Archie Bailey

Personal information
- Full name: Archie George Bailey
- Born: 28 June 2005 (age 21) Northampton, Northamptonshire, England
- Batting: Right-handed
- Bowling: Right arm medium
- Role: Bowler

Domestic team information
- 2024–2025: Gloucestershire (squad no. 28)
- 2025: → Durham (on loan)
- 2026–: Durham (squad no. 6)
- FC debut: 9 September 2024 Gloucestershire v Middlesex
- LA debut: 13 August 2025 Durham v Middlesex

Career statistics
| Competition | FC | LA |
| Matches | 5 | 3 |
| Runs scored | 19 | 1 |
| Batting average | – | 1.00 |
| 100s/50s | 0/0 | 0/0 |
| Top score | 19* | 1 |
| Balls bowled | 552 | 144 |
| Wickets | 13 | 3 |
| Bowling average | 31.76 | 68.66 |
| 5 wickets in innings | 0 | 0 |
| 10 wickets in match | 0 | 0 |
| Best bowling | 4/30 | 2/83 |
| Catches/stumpings | 1/– | 0/– |
- Source: Cricinfo, 24 August 2025

= Archie Bailey =

English cricketer (born 2004)

Archie George Bailey (born 28 June 2005) is an English cricketer who plays for Gloucestershire County Cricket Club.
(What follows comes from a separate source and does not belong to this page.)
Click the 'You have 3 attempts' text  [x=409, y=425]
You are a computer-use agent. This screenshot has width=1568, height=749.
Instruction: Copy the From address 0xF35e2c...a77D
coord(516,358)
He is a right-handed batsman and right arm medium pace bowler.

==Career==
Bailey signed a two-year rookie contract with Gloucestershire County Cricket Club in November 2023. He made his first-class debut for Gloucestershire in the 2024 County Championship against Middlesex on 9 September 2024, taking 4/30 in the second innings.

In August 2025, Bailey signed a three-year contract with Durham ahead of the 2026 season.